In [2]:
import requests
from bs4 import BeautifulSoup
import pandas as pd
import time
from io import StringIO
import random

In [12]:
def scrape(start, end):
    standings_url = "https://fbref.com/en/comps/12/La-Liga-Stats"
    tags = ["Shooting", "Goalkeeping", "Passing", "Pass Types",
            "Goal and Shot Creation", "Defensive Actions", "Possession", "Miscellaneous Stats"]
    all_matches = []

    # List of user-agents for rotation
    user_agents = [
        'Mozilla/5.0 (Windows NT 10.0; Win64; x64) AppleWebKit/537.36 (KHTML, like Gecko) Chrome/58.0.3029.110 Safari/537.3',
        'Mozilla/5.0 (Macintosh; Intel Mac OS X 10.12; rv:54.0) Gecko/20100101 Firefox/54.0',
        'Mozilla/5.0 (X11; Linux x86_64) AppleWebKit/537.36 (KHTML, like Gecko) Chrome/44.0.2403.157 Safari/537.36',
        'Mozilla/5.0 (iPhone; CPU iPhone OS 10_3 like Mac OS X) AppleWebKit/602.1.50 (KHTML, like Gecko) Version/10.0 Mobile/14E5239e Safari/602.1',
        # Add more if needed
    ]

    # Optional: Proxy list for rotating IPs
    proxies = [
        # 'http://proxy1.com:8080',
        # 'http://proxy2.com:8080',
        # Add more proxies here if available
    ]

    def make_request(url, pattern, max_retres=12):
        wait_time = 303  # Initial wait time in seconds
        for attempt in range(max_retries):
            try:
                headers = {
                    'User-Agent': random.choice(user_agents)  # Rotate User-Agent
                }

                # Optional: Use a random proxy if you have a proxy list
                proxy = {'http': random.choice(proxies)} if proxies else None

                response = requests.get(url, headers=headers, proxies=proxy)
                response.raise_for_status()  # Raise an exception for 4xx/5xx status codes

                # Detect if we're blocked or rate-limited by inspecting the title/content
                html_io = StringIO(response.text)
                

                # If no issues, return the response
                return pd.read_html(html_io, match=pattern)[0]

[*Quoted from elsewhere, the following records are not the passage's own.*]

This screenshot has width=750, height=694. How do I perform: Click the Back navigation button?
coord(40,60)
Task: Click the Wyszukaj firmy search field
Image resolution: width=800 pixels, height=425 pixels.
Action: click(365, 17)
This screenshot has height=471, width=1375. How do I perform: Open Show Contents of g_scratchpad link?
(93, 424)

            except (requests.exceptions.HTTPError, requests.exceptions.ConnectionError) as e:
                print(f"Request failed: {e}. Waiting {wait_time} seconds before retrying...")
            except Exception as e:
                print(f"{e} Waiting {wait_time} seconds before retrying...")
            except ValueError:


            # Increase wait time with each attempt to avoid being blocked
            time.sleep(wait_time)

        raise Exception(f"Failed to retrieve {url} after {max_retries} attempts.")

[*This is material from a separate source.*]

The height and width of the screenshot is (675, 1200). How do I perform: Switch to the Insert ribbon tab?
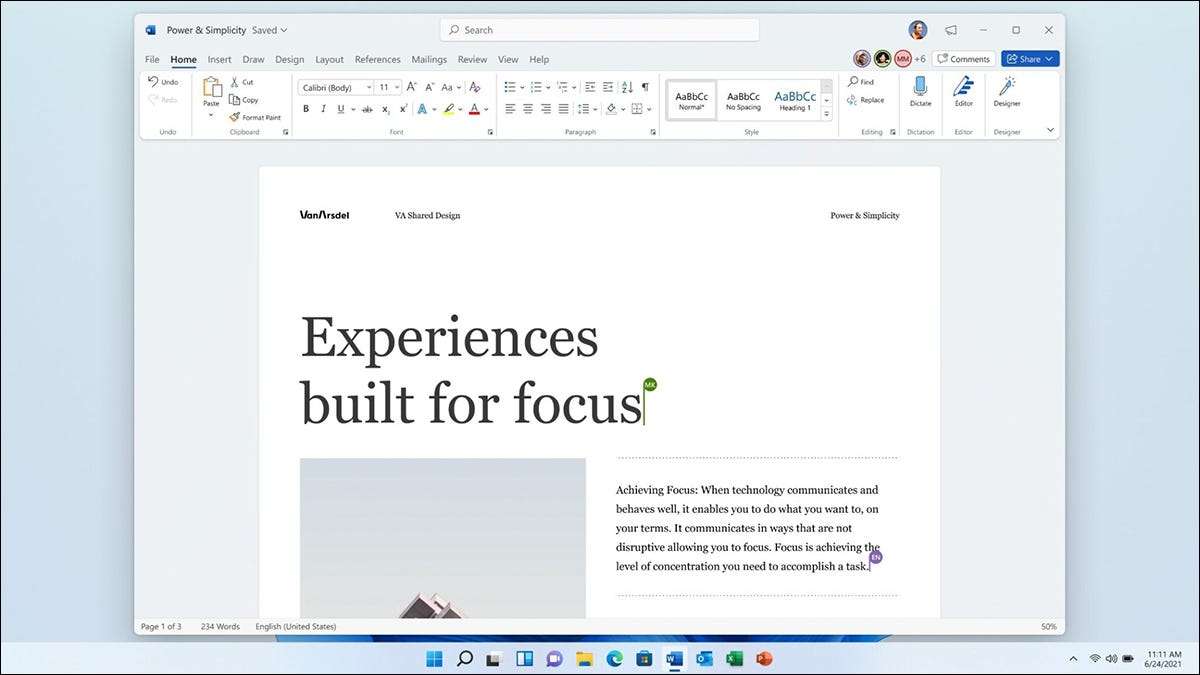(x=219, y=60)
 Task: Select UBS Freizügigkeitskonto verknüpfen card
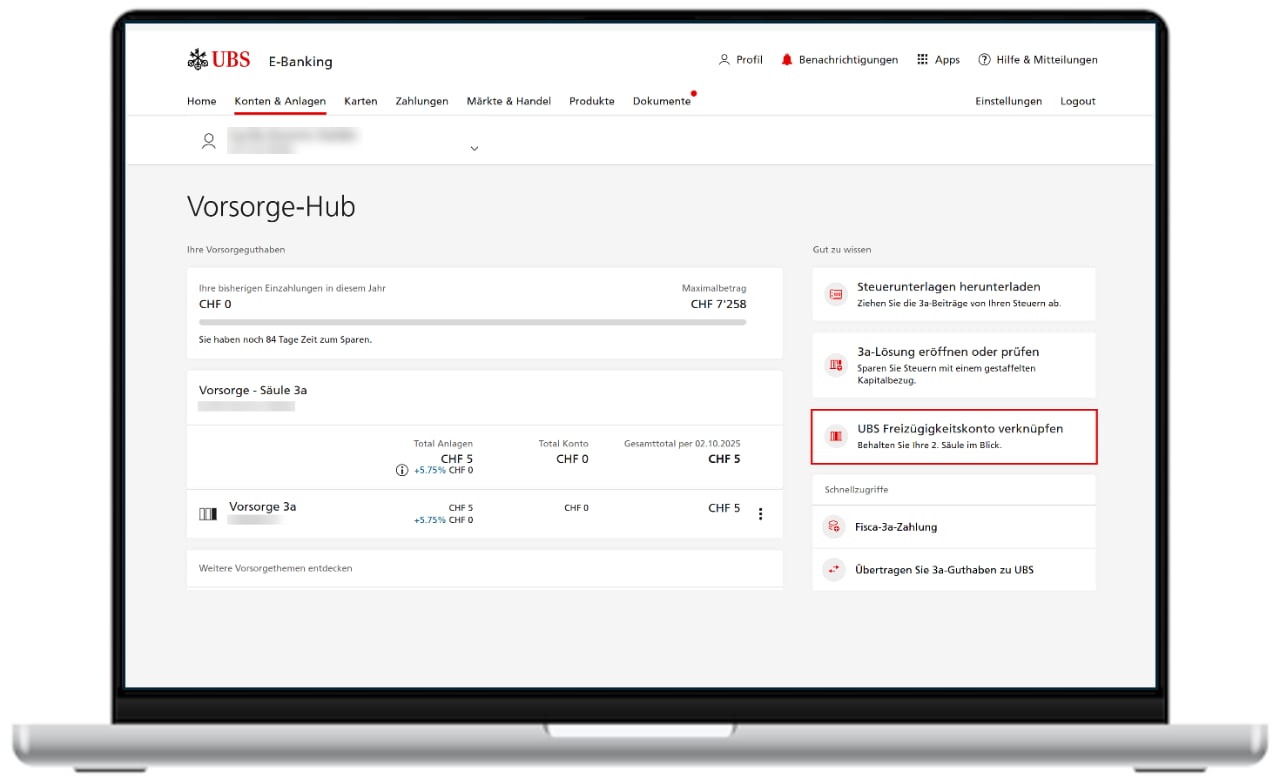(x=954, y=436)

    for year in range(end, start - 1, -1):
        print(f"Fetching data for the {year} season...")
        data = make_request(standings_url)
        html_io = StringIO(data.text)
        soup = BeautifulSoup(data.text, 'html.parser')
        standings_table = soup.select('table.stats_table')[0]

        links = [l.get("href") for l in standings_table.find_all('a')]
        links = [l for l in links if '/squads/' in l]
        team_urls = [f"https://fbref.com{l}" for l in links]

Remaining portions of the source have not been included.